In [1]:
# Imports
from google.colab import drive
drive.mount('/content/drive')

import pandas as pd
from collections import defaultdict
from array import array
import numpy as np
import math
import collections
from numpy import linalg as la
import re

!pip3 install gensim
from gensim.models import Word2Vec

import nltk
from nltk.corpus import stopwords
from nltk.stem import PorterStemmer
from nltk.tokenize import word_tokenize

nltk.download('punkt')
nltk.download('stopwords')
nltk.download('punkt_tab')

Drive already mounted at /content/drive; to attempt to forcibly remount, call drive.mount("/content/drive", force_remount=True).
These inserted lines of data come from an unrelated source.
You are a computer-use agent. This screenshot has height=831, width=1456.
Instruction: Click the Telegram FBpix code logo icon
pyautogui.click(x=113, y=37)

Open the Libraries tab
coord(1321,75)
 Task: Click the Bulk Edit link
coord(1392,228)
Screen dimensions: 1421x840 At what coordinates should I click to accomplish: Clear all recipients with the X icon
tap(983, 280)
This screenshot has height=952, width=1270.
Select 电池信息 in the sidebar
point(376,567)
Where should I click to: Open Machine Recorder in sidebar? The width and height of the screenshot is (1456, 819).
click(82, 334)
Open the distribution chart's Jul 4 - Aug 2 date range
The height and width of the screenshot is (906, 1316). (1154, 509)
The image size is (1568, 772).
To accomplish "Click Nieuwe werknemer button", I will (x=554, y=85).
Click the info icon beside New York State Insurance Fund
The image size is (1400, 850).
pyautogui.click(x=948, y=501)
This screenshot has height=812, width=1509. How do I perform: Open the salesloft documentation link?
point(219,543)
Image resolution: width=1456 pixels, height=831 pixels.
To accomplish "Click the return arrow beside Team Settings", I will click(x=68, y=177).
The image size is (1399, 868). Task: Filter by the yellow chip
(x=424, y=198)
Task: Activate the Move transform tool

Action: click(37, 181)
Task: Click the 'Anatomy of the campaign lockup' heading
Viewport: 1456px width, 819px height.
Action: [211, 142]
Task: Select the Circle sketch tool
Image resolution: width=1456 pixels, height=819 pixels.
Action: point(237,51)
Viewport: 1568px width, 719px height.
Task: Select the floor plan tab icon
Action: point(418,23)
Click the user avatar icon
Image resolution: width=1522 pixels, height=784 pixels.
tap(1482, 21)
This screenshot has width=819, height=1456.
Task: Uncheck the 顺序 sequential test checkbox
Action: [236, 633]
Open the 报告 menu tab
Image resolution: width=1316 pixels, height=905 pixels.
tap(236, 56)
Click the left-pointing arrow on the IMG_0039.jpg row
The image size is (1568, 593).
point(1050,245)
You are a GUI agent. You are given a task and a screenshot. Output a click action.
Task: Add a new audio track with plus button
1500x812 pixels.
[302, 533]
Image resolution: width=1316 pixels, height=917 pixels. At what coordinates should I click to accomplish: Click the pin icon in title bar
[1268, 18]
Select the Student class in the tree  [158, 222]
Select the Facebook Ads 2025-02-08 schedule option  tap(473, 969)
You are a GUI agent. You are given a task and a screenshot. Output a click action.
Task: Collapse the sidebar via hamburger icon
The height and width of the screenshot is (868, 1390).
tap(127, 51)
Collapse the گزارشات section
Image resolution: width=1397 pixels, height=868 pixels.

[nltk_data] Downloading package punkt to /root/nltk_data...
[nltk_data]   Package punkt is already up-to-date!
[nltk_data] Downloading package stopwords to /root/nltk_data...
[nltk_data]   Package stopwords is already up-to-date!
[nltk_data] Downloading package punkt_tab to /root/nltk_data...
[nltk_data]   Package punkt_tab is already up-to-date!


True

In [2]:
# Load data
processed_df = pd.read_csv("/content/drive/Shareddrives/IRWA/P3/processed_df.csv")
clean_df = pd.read_csv("/content/drive/Shareddrives/IRWA/P3/clean_df.csv")

In [3]:
# Part1 function
def preproces_text(text):
    if not isinstance(text, str):
        return []

    stop_words = set(stopwords.words('english'))
    stemmer = PorterStemmer()
    text = text.lower()
    tokens = word_tokenize(text)
    tokens = [t for t in tokens if t.isalpha()]
    tokens = [t for t in tokens if t not in stop_words]
    tokens = [stemmer.stem(t) for t in tokens]

    return tokens

In [4]:
# Part 2 queries
queries = {
    1: "men cotton round neck clothes",
    2: "women and men neck accessories",
    3: "men casual black slim shirt",
    4: "women casual blue collar",
    5: "poor men biodegradable clothes"
}

Excercisi 1a)


In [5]:
# Indexing including doc_length and avg_doc_lenght
def create_index_tfidf_bm25(dataframe, clean_df, columns, num_documents):
    index = defaultdict(list)
    tf = defaultdict(list)
    df = defaultdict(int)
    title_index = defaultdict(str)
    idf = defaultdict(float)
    doc_lengths = {}
    total_length = 0

    for index_val, row in dataframe.iterrows():
        page_id = row['pid']
        terms = []
        for col in columns:
            val = row[col]
            trobat = re.findall(r"'([^']+)'", val)
            terms.extend(trobat)

        title = row['title']
        title = clean_df.loc[clean_df['pid'] == page_id, 'title'].values[0]
        title_index[page_id] = title

        current_page_index = {}

        for position, term in enumerate(terms):
            try:
                current_page_index[term][1].append(position)
            except:
                current_page_index[term] = [page_id, array('I', [position])]

        norm = 0
        for term, posting in current_page_index.items():
            norm += len(posting[1]) ** 2
        norm = math.sqrt(norm)

        doc_lengths[page_id] = len(terms)
        total_length += len(terms)

        for term, posting in current_page_index.items():
            tf[term].append(np.round(len(posting[1]) / norm, 4))
            df[term] += 1

        for term_page, posting_page in current_page_index.items():
            index[term_page].append(posting_page)

    for term in df:
        idf[term] = np.round(np.log(float(num_documents / df[term])), 4)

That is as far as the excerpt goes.